Perhaps this is the same thinking which I’ve noticed amongst the elderly. Intelligent people of that generation who have little or no trouble adapting to using modern digital technology in the home would rather spend an hour in the bank queue than use the automatic teller machines. My aunt (aged 75) still has an extremely keen intellect, yet refuses to let me show her how to use an ATM, even though, when I assure her she’d learn in two minutes, she believes me. She just “doesn’t want to”.

Hey, I’ve got a notion about this that I don’t think anyone has brought up yet. And I’m certain that’s a first.

The answer may not have as much to do with fashion and taste as it does another issue:


Could it be that the elderly we’re talking about simply grew up in an era where it was unheard of to spend the kind of money new clothes cost today? I think many of them don’t look beyond the sale racks when they DO buy clothing and therefore don’t end up dressed in the latest fashions. They are also loathe to toss anything out if it’s still in good shape.
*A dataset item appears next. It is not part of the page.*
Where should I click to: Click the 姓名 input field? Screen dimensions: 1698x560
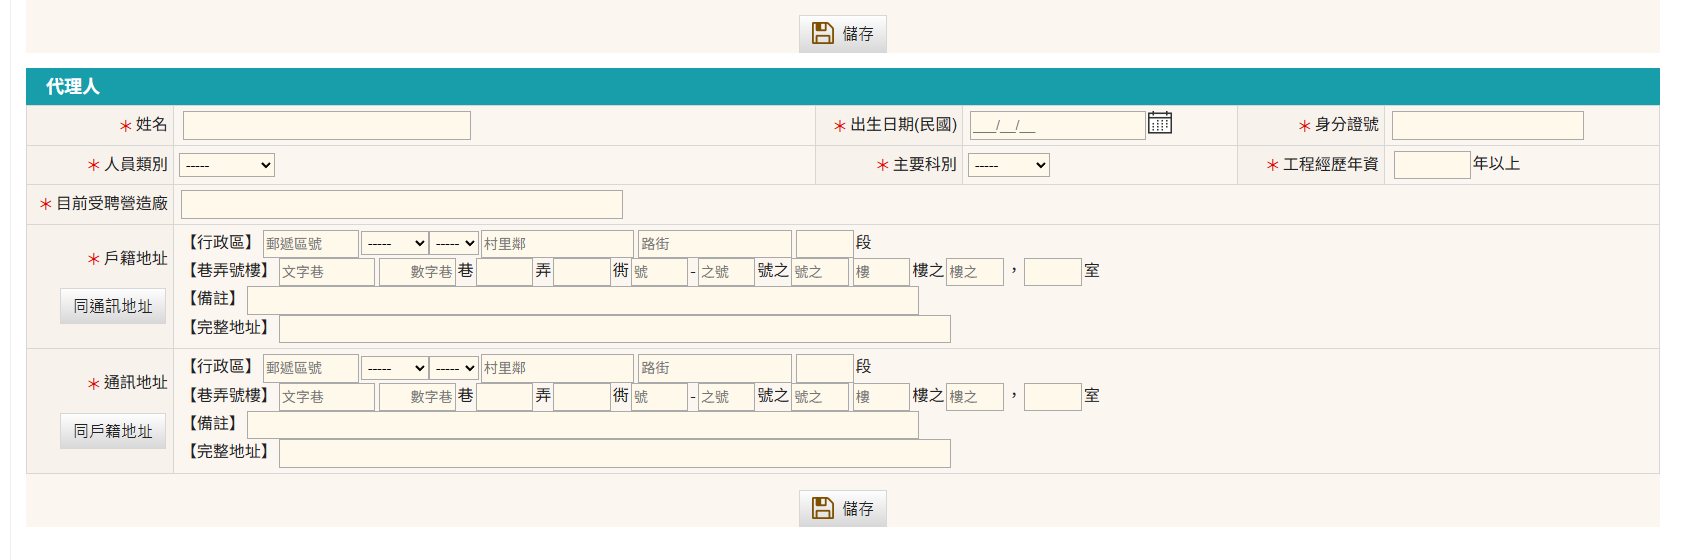326,125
It may be 27 years old, but it’s good as new and they see no reason to be wasteful.

I go shopping with my grandmother on occasion and witness this. She pulls something off a rack and ONLY looks at the price tag. If it’s a good deal and seems high enough quality to suit her, she buys it. Consequently, in spite of this my grandmother generally looks GREAT! She leans a bit toward the polyester thing, but generally looks sort of “with it” for a 78 year old woman.

I also notice that the places she shops tend to cater to that “polyester style” and thus to older people.

Please note: my grandmother has no qualms about spending real money on ME. It’s just when it comes to buying stuff for herself that $$$ is the main issue over anything else.

As soon as I hit 55, I’m going to start wearing hats!!


Hey, I turn 55 in April and just started wearing a hat. I used to think it didn’t look “cool”, but now I don’t care!

I like it and i’m going to wear it!

SexyWriter, I’d buy your theory if it weren’t for the fact that some of those clothes are actually fairly pricey!

I think that it’s partly a change in body shape. When your parts start to sag a little, a lot of the regular women’s & men’s clothes don’t fit quite right. They’re cut for younger builds. So seniors naturally gravitate towards certain makers who offer comfortable clothes in simple styles with uncomplicated fastenings (easier for older hands).

From that point, I don’t know how much is demand (the stuff that is polyester, and boldly colored, sells the best) or supply (that’s what these manufacturers think sells, so that’s all they make available).

I’m sure my grandma wore a lot of Koret and Alfred Dunner and Blair.

It’d be most comfortable to wear sweats all the time, but most of my elders are from an era where one wouldn’t wear those outside the house. That’s why there is such a market for those sweatsuits that are perky-looking and sort of dressy, I think. Comfort, ease of fit, warm, but still look okay to an older person’s eyes.

My advisor dresses pretty dowdy, but she buys out of the Land’s End catalog. I like some of their stuff, too, but we buy very different items. She can get older-lady style there, but without the nasty fabrics.

“I just don’t care about ‘fashion’ anymore. At this stage of my life, comfort is more important.”

Oh, dear, that is so sad. I have an agreement with my best friend; both of us would rather die than to live taste-impaired. So when he starts to comb-over his bald spot or I start to paint little rouge circles on my face, we have a suicide pact.

I’m with Guinastasia—I want to be a Margaret Dumont/Mrs. Drysdale-style matron, complete with lorgnette, monobosom and little-old-lady hat (the kind with one daisy sticking out of it).